EXERCISE MATERIALS
□ □ □ □ □ □ □

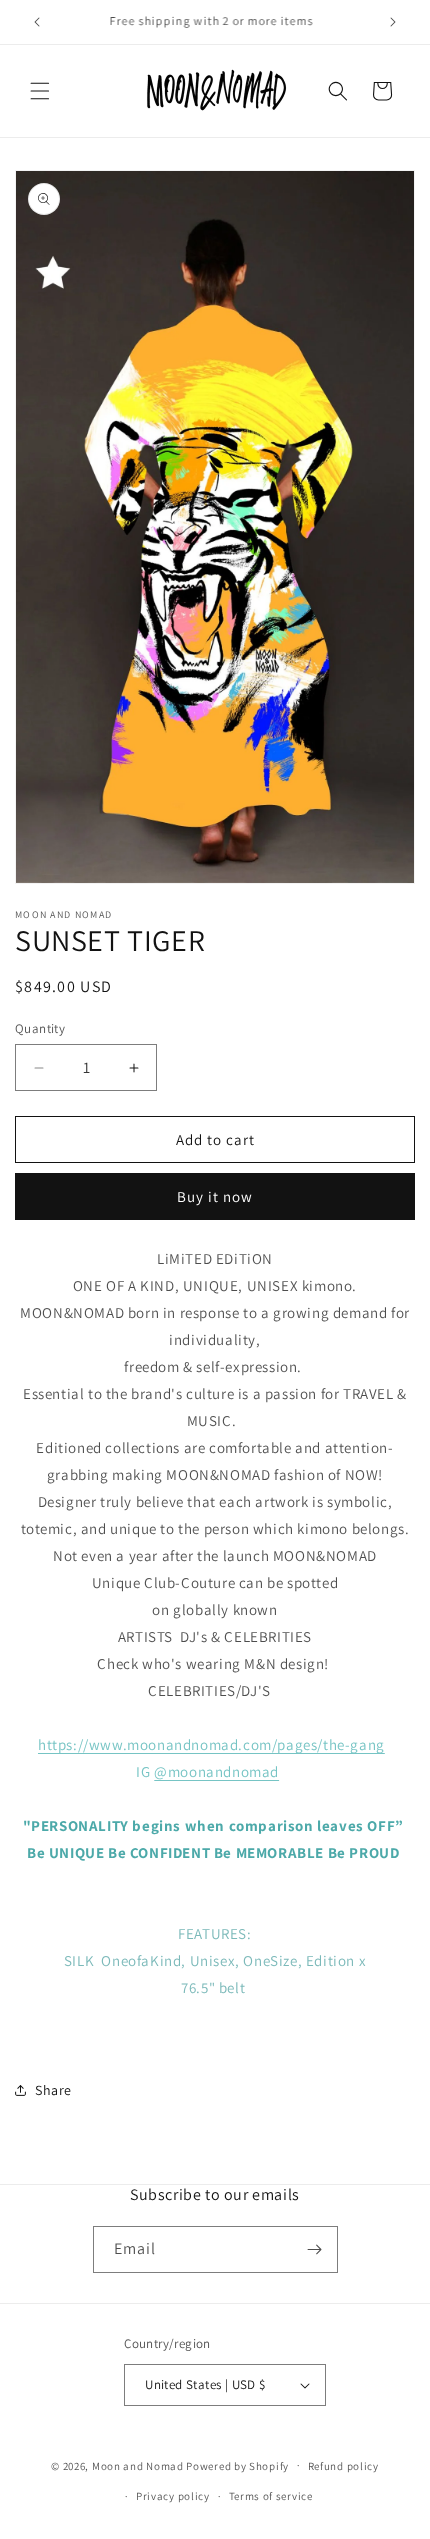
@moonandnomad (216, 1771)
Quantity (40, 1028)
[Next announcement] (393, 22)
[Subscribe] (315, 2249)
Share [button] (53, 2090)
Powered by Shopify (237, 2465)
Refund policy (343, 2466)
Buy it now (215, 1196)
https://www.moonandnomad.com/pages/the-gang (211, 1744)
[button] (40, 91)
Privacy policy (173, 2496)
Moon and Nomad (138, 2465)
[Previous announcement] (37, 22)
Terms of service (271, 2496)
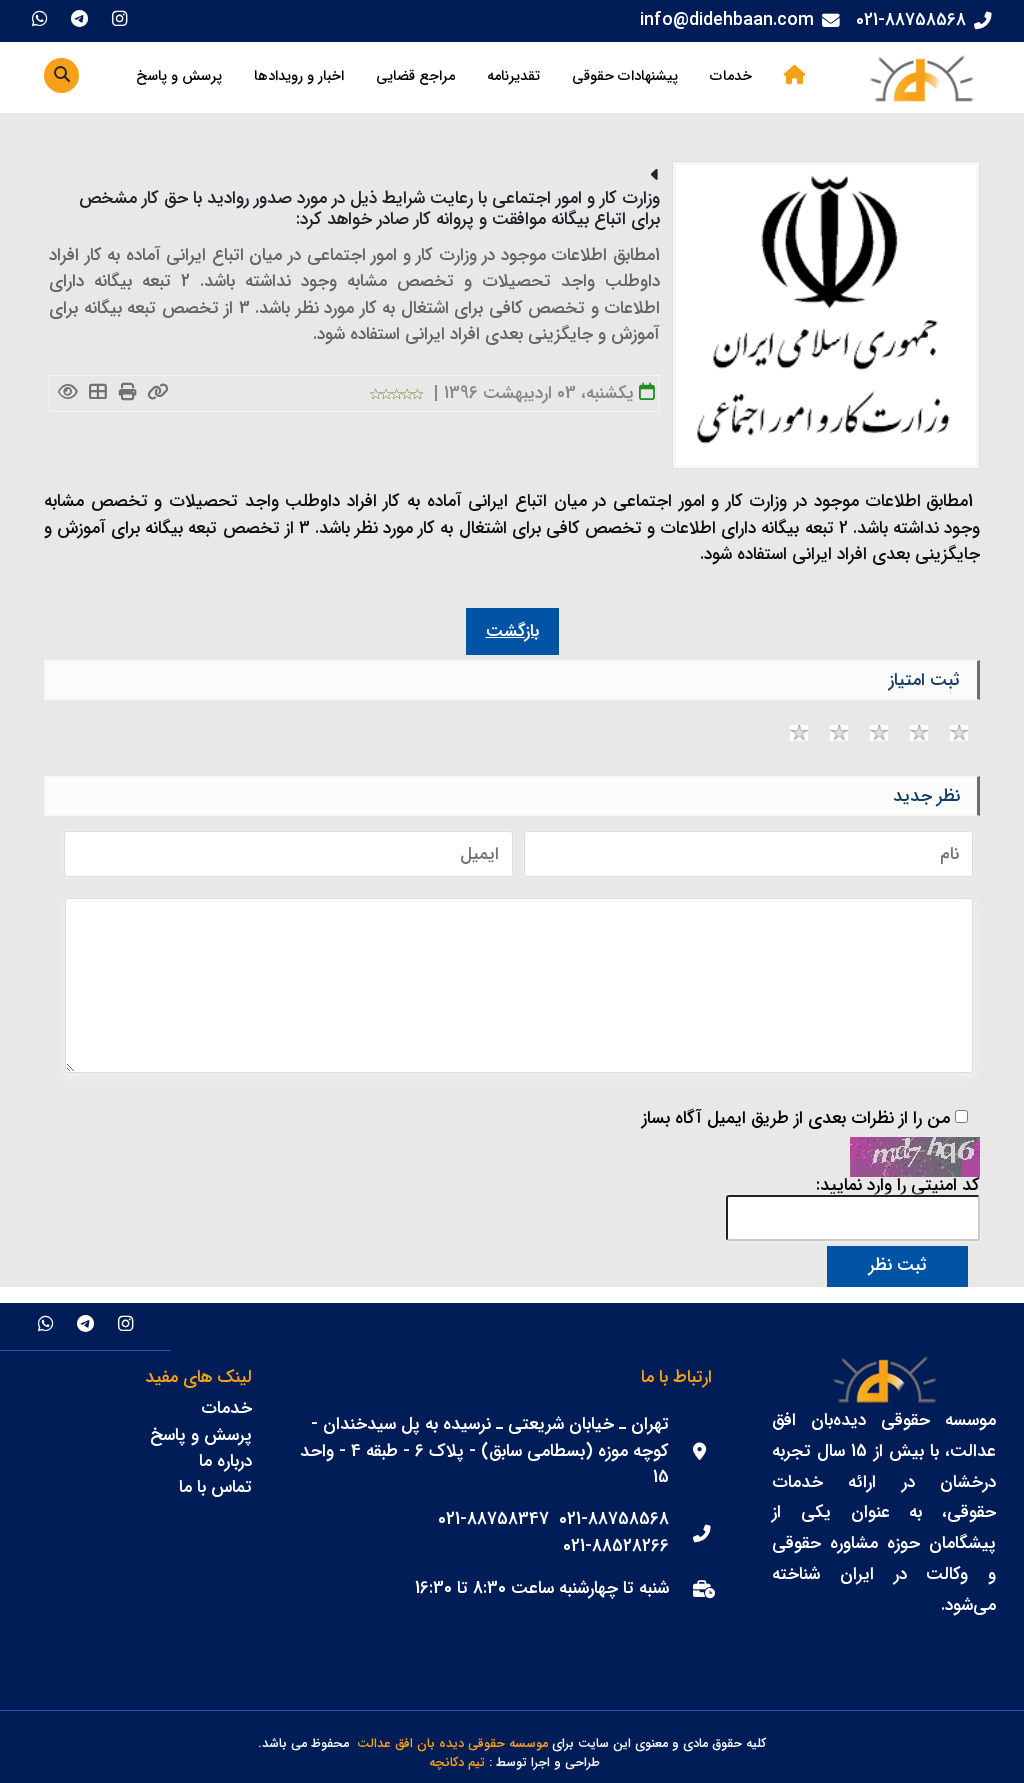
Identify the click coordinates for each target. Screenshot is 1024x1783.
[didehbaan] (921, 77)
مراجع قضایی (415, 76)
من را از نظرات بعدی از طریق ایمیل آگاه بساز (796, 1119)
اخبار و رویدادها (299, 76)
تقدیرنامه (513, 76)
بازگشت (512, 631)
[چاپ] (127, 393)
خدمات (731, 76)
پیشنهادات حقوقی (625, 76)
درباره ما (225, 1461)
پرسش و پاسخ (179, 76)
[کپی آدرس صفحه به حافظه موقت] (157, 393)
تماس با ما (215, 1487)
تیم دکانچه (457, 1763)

□ □ □ □ □ □ □

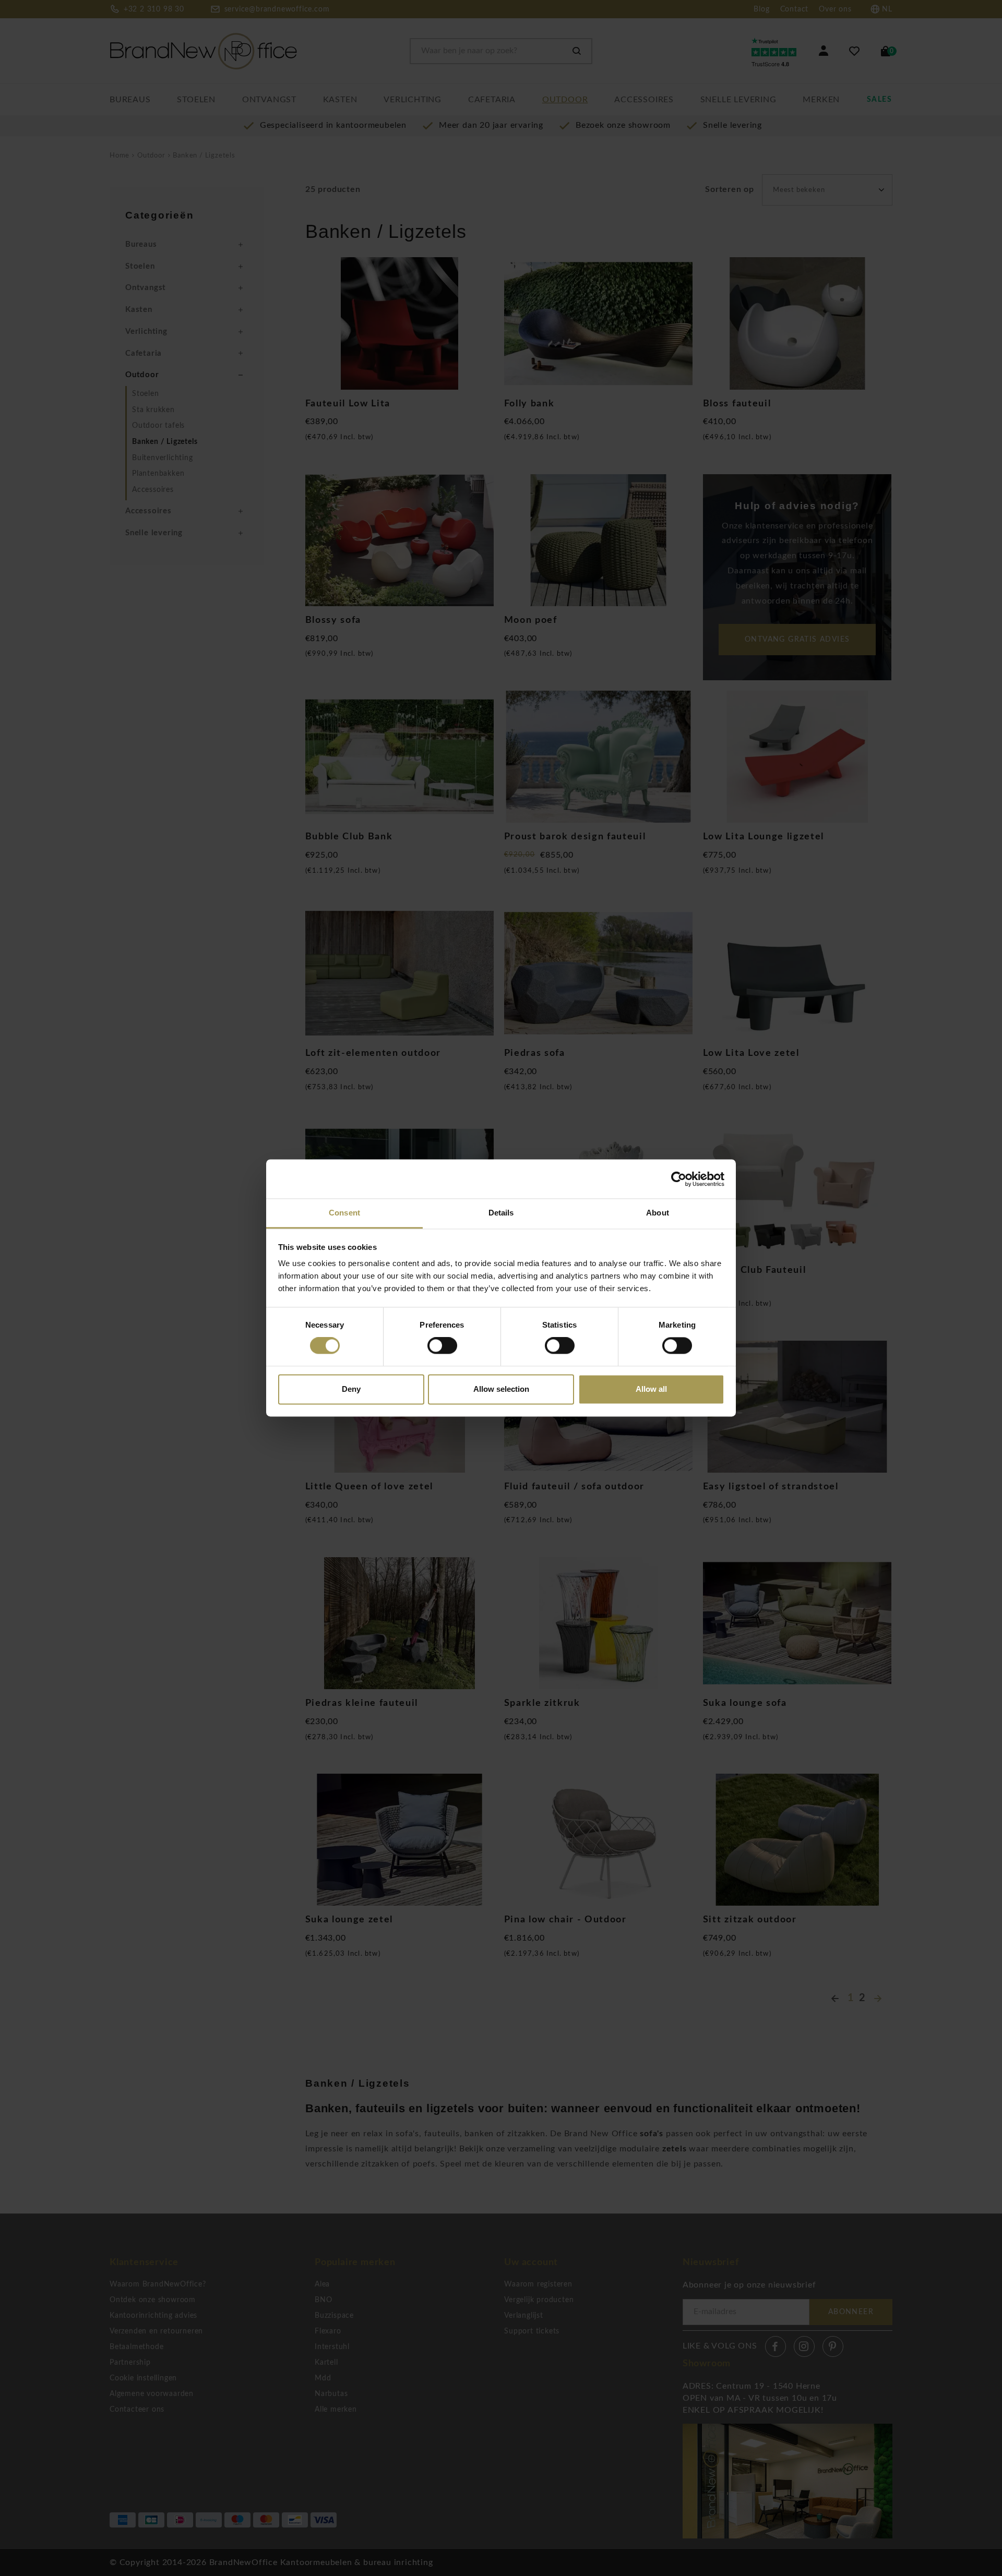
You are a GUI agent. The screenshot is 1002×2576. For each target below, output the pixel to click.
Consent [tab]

□ □ □ □ □ □ □

Nothing but a number belongs in the answer, namely how many lines above include "announcement".

2